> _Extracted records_
"""
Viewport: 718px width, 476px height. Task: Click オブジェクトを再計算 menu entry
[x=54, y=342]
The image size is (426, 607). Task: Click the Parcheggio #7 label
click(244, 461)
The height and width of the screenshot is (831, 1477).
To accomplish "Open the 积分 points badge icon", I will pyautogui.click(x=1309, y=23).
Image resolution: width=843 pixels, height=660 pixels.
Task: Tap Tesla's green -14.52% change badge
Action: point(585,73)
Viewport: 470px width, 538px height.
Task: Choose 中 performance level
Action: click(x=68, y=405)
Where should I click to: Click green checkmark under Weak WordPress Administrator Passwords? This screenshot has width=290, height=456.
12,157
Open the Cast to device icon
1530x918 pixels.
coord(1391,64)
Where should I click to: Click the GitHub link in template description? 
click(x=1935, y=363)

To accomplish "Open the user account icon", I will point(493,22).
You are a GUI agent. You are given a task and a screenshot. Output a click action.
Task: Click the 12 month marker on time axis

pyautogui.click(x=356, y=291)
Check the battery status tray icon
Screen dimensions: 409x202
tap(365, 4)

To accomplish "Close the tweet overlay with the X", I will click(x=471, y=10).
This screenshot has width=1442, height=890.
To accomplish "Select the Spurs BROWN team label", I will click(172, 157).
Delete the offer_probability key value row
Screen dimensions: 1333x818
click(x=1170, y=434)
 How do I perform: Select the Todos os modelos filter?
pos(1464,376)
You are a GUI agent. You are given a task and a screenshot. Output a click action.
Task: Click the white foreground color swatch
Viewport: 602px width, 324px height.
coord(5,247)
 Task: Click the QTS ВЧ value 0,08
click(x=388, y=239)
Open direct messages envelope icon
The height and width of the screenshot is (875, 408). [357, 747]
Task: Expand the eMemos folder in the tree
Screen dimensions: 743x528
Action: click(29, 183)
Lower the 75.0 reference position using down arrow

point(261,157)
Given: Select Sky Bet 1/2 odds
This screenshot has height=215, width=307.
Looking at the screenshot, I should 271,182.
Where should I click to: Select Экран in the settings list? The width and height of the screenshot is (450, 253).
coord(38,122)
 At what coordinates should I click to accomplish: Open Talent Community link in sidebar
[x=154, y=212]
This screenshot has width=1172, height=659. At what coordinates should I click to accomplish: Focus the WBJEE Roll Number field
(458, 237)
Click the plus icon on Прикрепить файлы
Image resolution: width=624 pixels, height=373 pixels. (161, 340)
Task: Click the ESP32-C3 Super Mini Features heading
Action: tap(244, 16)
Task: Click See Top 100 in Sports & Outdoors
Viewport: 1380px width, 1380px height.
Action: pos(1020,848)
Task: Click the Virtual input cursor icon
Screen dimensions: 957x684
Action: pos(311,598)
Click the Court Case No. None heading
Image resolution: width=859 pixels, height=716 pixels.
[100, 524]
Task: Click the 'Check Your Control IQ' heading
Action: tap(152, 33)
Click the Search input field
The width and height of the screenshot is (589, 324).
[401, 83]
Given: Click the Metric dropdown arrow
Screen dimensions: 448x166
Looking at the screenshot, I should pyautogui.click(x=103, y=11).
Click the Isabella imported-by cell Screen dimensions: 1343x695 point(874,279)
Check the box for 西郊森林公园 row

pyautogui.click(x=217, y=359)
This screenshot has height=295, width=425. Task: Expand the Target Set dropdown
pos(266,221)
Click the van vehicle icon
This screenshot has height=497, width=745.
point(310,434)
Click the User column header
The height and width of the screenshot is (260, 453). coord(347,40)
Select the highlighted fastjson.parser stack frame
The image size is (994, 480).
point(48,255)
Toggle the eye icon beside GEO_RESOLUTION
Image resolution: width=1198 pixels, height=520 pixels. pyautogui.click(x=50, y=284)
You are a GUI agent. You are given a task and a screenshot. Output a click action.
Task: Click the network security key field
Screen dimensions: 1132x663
"""
> _TASK DIRECTIONS_
How many lines in the records above contain the string "input"? State the number and nothing more.

> _PROBLEM SOLUTION_
2